La « bête » politique du Rassemblement démocratique du peuple camerounais a quitté la scène. Au-delà de la douleur d’une  perte humaine, nombreux sont ceux qui pensent sincèrement que la mort a tranché en leur faveur.

Même ceux qui la détestaient reconnaissent que c’était une femme politique « redoutable ». Françoise Foning, présidente de la section Rdpc Wouri V, est décédée depuis vendredi dernier à l’hôpital central de Yaoundé, où elle avait été évacuée suite à un banal accident de la circulation causée par une moto sur l’axe routier Yaoundé Bafoussam. Détentrice de plusieurs casquettes, celle qui lui tenait le plus à cœur, c’est celle de maire de Douala V, commune sur laquelle elle a régné pendant 13 ans, contre vents et marées. En fait, sur le plan politique, c’est dans cette commune qu’elle avait installé sa base, à partir de laquelle elle exerçait une influence sur toute la ville. Une influence qui n’était pas toujours du goût de tout le monde.

La tutelle mise à mal

D’abord, les fonctionnaires qui devaient travailler dans le ressort de cette commune devaient lui faire allégeance, et surtout les Sous-préfets affectés ici. Elle le disait haut et fort à l’attention de ceux-ci, lors des cérémonies de leurs installations : « Si vous êtes venus pour travailler, il faut travailler, mais si vous êtes venus pour écouter que Foning à fait ceci ou cela, vous allez partir. » Et elle mettait en exécution ses menaces chaque fois qu’un administrateur osait marcher sur ses plates bandes ou lui mettre les bâtons dans les roues. Plusieurs Sous-préfets qui ont voulu contrôler de près sa gestion de la mairie, ont été systématiquement affectés. Son allégeance au Président de la République lui avait donné un pouvoir qu’elle usait et abusait à sa guise, sans avoir de comptes à rendre à qui que ce soit. Douala Vème, avec Françoise Foning comme maire, était dès lors devenu un poste redouté par les administrateurs civils, qui craignaient d’y être affectés, ou plutôt d’être mis entre les mains du loup, avec le risque d’être dévoré à tout moment.

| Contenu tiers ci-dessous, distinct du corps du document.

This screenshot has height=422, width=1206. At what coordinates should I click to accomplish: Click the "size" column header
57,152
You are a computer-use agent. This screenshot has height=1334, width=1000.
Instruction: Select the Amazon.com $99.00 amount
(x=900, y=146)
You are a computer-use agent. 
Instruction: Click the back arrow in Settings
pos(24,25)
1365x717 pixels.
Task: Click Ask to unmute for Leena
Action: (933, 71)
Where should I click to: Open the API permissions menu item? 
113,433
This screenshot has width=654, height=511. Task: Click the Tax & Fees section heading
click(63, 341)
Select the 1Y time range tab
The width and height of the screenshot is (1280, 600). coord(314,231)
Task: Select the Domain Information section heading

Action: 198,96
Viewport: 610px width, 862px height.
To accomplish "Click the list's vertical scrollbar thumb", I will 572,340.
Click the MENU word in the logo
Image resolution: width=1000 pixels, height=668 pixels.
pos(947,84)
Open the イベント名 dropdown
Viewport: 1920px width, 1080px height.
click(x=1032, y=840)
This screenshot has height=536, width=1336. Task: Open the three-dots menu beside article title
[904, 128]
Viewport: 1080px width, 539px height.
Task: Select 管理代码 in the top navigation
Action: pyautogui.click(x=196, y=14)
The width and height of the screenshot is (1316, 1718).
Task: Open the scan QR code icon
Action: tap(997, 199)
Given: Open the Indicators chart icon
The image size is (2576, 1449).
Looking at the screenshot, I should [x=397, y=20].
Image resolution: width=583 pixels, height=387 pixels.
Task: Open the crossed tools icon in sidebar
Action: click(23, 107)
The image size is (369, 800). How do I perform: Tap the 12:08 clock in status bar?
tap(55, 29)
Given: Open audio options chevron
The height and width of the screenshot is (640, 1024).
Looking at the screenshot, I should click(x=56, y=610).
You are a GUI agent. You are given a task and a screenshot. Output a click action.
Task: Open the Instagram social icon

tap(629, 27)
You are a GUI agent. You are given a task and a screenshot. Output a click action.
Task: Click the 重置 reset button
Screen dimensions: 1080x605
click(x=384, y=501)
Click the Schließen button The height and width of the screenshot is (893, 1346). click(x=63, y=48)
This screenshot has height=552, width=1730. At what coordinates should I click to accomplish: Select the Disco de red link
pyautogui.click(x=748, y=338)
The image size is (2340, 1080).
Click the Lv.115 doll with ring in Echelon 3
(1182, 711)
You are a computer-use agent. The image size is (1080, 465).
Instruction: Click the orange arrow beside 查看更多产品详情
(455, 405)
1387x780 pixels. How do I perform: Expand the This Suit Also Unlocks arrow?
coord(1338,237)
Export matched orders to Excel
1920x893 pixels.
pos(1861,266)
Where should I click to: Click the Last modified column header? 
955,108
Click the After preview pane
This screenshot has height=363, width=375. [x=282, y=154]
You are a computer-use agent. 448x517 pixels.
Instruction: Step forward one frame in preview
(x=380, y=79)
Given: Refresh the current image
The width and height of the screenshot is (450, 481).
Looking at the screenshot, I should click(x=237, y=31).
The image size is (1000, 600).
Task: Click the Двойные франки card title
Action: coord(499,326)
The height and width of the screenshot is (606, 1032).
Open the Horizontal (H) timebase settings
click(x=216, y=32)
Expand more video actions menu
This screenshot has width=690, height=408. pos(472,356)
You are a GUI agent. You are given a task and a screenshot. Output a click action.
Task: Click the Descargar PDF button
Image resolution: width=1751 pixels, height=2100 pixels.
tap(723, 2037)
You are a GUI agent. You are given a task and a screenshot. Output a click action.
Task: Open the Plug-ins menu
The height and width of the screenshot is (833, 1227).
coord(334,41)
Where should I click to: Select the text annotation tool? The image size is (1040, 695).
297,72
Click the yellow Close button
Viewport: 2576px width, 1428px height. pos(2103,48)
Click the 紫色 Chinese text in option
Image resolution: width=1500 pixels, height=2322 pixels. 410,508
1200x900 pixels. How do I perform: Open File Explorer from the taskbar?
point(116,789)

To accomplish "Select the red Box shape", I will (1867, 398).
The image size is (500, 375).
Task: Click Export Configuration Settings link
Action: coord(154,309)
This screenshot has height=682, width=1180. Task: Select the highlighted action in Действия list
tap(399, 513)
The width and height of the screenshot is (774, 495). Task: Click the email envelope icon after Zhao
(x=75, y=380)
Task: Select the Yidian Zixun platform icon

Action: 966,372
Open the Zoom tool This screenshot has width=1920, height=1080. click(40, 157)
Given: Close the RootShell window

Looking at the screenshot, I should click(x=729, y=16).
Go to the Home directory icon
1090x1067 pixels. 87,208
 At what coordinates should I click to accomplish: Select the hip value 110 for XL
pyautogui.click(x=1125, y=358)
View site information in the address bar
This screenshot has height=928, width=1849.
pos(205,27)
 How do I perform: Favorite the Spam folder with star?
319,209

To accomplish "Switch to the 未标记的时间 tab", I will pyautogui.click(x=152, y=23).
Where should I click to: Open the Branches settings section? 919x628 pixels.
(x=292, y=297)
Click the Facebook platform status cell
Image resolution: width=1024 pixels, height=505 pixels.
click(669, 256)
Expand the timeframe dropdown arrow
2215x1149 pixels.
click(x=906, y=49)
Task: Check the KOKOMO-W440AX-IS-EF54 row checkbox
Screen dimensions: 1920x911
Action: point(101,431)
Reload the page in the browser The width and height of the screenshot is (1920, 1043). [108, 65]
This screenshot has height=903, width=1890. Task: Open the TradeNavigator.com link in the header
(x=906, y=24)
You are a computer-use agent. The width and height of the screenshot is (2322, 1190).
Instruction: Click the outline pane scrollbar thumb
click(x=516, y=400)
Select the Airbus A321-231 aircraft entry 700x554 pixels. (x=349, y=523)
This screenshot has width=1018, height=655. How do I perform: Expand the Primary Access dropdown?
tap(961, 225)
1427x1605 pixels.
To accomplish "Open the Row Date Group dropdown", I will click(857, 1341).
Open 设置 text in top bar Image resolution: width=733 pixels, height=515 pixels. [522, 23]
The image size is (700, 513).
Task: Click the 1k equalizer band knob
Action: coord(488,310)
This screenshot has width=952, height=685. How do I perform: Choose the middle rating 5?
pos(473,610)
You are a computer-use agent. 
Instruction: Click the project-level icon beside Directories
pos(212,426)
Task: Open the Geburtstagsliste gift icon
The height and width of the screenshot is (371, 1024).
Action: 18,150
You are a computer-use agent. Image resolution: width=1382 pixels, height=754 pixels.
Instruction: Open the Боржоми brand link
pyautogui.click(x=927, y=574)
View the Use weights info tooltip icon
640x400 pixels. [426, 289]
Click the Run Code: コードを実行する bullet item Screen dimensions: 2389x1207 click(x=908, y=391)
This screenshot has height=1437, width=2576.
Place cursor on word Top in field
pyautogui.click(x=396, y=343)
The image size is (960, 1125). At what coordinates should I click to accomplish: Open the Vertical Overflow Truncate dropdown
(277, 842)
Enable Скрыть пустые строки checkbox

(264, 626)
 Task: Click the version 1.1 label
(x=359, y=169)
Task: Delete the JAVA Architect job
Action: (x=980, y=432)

Insatisfaction des populations

Ensuite, les populations de Douala Vème en sont arrivées à se dire que Françoise Foning étaient une malédiction pour elles. Pour ces dernières, le seul élément qui leur permet de mesurer le bon travail d’un maire, c’est l’entretien des routes de la commune. Mais sur ce plan, c’est une calaminé  dans tout l’étendue de la commune. L’état des routes est simplement indescriptible. L’on ne peut dire s’il s’agit généralement d’une succession de trous, des amas de gravillons, des lacs boueux ou des champs de ruines dans lesquelles l’on patauge, chacun à qui mieux-mieux, pour se frayer un chemin et arriver où il peut, comme il peut, qu’importe dans quel état. Quant à l’éclairage public, cela relève souvent d’un rêve auquel ces populations n’osent pas aspirer.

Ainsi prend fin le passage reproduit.